It is imperative that your dog be brushed AND combed completely, as any mats or snarls left in will only get worse after the bathing.
On pet trims, I find it easiest to divide the dog into sections when working. I will brush and comb one leg at a time, then go and brush the tail, topknot and ears. The biggest problem I have as a groomer are owners that do brush their dogs, but do not comb them. It is very easy to think that you are doing a proper job, but unless you run a comb through, you can never be sure that you have brushed all the way to the skin, and removed every knot and tangle.
If you are trying to grow a long coat, remember to never brush a coat dry, as the static can cause the ends to break.
Also, try not to brush a dirty coat. If you stay on top of things, and brush every couple of days (as needed) if your dog gets dirty - just put straight into the bath and brush carefully as you are drying.

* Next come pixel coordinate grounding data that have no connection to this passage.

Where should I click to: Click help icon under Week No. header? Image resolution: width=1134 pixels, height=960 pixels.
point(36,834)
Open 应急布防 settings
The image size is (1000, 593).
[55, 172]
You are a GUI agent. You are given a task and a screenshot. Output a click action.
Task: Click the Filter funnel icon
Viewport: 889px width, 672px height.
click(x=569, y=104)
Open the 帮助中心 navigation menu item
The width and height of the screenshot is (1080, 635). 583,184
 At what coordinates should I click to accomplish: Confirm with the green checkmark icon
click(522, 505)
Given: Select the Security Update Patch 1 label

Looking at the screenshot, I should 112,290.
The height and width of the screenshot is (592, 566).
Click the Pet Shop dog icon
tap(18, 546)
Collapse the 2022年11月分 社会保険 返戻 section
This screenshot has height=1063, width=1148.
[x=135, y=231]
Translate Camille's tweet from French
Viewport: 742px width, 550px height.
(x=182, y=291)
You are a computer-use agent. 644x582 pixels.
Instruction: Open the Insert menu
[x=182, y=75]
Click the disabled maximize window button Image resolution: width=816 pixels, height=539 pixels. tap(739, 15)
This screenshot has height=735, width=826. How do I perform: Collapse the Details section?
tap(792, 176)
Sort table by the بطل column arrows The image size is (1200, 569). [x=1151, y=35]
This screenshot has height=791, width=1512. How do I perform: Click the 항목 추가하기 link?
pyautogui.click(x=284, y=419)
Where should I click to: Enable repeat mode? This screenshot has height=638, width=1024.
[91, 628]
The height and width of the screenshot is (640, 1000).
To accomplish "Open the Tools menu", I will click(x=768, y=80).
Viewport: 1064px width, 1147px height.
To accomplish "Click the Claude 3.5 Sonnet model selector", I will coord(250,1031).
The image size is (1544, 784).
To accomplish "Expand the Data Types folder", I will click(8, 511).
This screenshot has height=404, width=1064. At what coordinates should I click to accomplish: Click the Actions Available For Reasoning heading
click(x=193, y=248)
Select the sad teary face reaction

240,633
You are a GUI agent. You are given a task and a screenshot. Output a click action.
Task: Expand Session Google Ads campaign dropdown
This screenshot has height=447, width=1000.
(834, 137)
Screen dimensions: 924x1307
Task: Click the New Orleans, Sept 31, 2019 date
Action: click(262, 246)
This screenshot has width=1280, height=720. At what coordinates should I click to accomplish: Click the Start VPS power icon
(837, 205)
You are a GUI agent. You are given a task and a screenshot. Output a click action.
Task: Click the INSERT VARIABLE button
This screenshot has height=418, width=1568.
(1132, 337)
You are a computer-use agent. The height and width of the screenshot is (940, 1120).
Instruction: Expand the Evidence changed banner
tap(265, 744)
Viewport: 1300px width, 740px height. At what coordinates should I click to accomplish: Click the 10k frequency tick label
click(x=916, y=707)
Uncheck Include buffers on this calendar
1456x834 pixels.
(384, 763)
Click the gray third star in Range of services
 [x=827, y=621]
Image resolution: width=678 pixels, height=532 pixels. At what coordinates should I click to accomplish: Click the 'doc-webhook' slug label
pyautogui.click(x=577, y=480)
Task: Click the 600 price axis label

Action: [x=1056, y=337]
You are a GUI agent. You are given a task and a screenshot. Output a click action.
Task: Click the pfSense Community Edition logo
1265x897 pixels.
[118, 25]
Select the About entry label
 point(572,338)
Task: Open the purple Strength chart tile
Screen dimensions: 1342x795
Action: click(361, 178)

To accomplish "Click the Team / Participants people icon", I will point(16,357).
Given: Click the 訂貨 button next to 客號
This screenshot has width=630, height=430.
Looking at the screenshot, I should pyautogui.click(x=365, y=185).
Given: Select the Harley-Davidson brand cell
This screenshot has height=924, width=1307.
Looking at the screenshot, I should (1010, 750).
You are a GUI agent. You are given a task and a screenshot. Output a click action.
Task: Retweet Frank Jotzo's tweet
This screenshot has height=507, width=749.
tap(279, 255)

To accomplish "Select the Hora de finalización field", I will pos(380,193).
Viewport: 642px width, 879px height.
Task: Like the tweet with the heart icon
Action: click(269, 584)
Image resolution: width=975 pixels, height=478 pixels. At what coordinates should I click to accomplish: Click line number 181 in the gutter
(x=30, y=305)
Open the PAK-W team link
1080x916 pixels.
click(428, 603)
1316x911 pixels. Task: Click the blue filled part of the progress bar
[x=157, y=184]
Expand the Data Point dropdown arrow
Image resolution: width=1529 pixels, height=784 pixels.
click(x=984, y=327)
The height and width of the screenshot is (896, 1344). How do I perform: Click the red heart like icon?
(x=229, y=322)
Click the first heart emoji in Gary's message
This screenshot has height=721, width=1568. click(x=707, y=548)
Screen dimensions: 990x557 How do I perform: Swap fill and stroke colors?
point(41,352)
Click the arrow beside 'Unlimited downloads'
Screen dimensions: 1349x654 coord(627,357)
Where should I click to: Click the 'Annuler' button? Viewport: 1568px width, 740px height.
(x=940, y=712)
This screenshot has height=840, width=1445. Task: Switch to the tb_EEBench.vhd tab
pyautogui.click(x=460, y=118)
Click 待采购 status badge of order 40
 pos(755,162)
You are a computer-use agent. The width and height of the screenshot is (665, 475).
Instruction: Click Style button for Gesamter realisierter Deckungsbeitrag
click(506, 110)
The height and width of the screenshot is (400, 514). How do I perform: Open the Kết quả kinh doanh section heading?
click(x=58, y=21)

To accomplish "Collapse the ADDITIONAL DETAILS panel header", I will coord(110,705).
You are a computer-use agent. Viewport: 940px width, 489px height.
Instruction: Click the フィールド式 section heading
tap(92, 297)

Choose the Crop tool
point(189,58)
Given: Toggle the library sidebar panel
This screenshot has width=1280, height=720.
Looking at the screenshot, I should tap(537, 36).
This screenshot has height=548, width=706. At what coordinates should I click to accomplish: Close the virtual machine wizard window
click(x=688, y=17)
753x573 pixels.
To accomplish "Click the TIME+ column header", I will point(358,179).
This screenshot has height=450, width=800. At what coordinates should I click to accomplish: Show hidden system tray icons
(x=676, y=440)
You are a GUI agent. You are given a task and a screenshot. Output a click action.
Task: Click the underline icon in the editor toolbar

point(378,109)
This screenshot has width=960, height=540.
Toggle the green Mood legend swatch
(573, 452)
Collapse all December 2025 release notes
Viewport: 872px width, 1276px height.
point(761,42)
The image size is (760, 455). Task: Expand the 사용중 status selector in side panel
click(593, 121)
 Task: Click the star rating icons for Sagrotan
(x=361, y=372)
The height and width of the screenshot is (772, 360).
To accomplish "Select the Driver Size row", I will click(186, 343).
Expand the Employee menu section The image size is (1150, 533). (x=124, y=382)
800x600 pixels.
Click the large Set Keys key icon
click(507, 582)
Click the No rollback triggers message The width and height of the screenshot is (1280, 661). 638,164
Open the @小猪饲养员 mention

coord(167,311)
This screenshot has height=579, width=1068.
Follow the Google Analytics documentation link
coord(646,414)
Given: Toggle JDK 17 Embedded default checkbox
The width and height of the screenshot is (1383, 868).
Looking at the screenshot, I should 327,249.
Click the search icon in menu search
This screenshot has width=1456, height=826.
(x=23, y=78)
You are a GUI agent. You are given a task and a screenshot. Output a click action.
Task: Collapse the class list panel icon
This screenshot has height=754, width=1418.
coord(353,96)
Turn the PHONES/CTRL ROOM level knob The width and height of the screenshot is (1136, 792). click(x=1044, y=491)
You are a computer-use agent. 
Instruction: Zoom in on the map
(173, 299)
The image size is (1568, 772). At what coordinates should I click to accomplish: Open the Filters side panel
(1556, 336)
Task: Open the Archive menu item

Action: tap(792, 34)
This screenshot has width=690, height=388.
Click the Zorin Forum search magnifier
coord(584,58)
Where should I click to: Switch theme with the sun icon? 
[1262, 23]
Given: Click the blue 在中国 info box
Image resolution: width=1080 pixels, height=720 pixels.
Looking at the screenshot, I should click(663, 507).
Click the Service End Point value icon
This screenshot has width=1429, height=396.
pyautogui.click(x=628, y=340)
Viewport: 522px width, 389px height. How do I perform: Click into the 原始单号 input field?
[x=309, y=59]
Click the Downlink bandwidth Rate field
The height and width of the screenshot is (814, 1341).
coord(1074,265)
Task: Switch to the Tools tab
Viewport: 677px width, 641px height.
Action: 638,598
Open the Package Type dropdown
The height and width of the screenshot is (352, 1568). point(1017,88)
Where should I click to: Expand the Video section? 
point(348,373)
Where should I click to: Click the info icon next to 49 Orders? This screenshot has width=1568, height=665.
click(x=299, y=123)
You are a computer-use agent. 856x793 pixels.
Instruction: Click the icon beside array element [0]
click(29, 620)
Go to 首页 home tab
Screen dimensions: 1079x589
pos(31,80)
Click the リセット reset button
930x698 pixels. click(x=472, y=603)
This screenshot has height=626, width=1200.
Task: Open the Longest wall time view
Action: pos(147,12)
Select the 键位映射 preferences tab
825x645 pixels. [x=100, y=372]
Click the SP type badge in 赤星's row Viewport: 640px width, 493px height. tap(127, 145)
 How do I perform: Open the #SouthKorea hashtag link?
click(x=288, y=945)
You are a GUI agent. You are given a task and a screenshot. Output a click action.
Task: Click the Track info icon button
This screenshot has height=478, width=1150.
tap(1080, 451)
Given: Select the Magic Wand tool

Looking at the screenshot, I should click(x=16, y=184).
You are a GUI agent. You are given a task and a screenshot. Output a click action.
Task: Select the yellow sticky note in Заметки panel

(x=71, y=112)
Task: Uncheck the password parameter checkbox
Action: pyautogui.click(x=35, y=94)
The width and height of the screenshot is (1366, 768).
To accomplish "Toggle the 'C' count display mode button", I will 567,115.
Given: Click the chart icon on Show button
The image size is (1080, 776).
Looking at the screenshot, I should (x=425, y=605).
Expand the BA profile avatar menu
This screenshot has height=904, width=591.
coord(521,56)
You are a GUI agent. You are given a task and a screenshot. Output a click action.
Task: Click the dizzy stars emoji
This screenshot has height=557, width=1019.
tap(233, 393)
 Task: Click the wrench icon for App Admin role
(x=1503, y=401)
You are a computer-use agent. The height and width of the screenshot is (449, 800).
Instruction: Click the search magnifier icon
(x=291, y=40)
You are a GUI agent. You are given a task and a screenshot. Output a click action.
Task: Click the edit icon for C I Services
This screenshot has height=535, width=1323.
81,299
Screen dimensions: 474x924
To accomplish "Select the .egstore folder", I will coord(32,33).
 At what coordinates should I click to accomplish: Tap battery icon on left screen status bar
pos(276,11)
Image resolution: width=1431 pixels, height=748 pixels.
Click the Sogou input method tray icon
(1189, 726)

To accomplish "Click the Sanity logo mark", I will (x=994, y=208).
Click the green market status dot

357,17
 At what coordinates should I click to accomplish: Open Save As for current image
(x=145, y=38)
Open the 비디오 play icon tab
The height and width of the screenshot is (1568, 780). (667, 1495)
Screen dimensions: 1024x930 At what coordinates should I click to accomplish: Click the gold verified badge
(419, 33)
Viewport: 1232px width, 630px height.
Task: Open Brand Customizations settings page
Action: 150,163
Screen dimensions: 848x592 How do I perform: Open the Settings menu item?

When brushing a long coat/show coat, always start from the tips and work towards the skin in smooth motions. Learn not to flick your wrist as you near the ends, as this will break the ends off the coat. By working from the ends to the skin, you will lose less coat if you come across a tangle. If you start at the skin and pull up towards the ends, when you come across a knot, you will drag it through the whole length of the coat and cause more damage to the coat.
I only use a pin brush on the long coat, as it is softer and easier on long hair than a slicker brush. I use a technique called LINE BRUSHING when working on long coats. My dogs lay on their side, and I part the hair from head to tail, and brush and comb this area, and then bring down a little more hair from above the part (moving the part from the spine to the belly). Each section is brushed and then combed before moving to the next section. Before I start brushing, I give a quick, LIGHT mist of conditioner over the coat.
This helps to keep the static down, and helps give the coat a little protection while brushing. I spray each section as I work on it. It is a VERY light mist, and the coat is NOT wet, only slightly damp. It dries very quickly - long before moving to the next section. In the winter, when there is more static in the air, I might have to spritz a second time to keep the static down.
Make sure your brush is in good condition - broken, bent or missing pins can damage the coat.
a damaged pin brush
a new brush in good condition
If you are not going to be able to brush the coat for more than a few days, and you are concerned about matting, brush an oil spray into the coat - make sure that you completely coat the hair all the way down to the skin.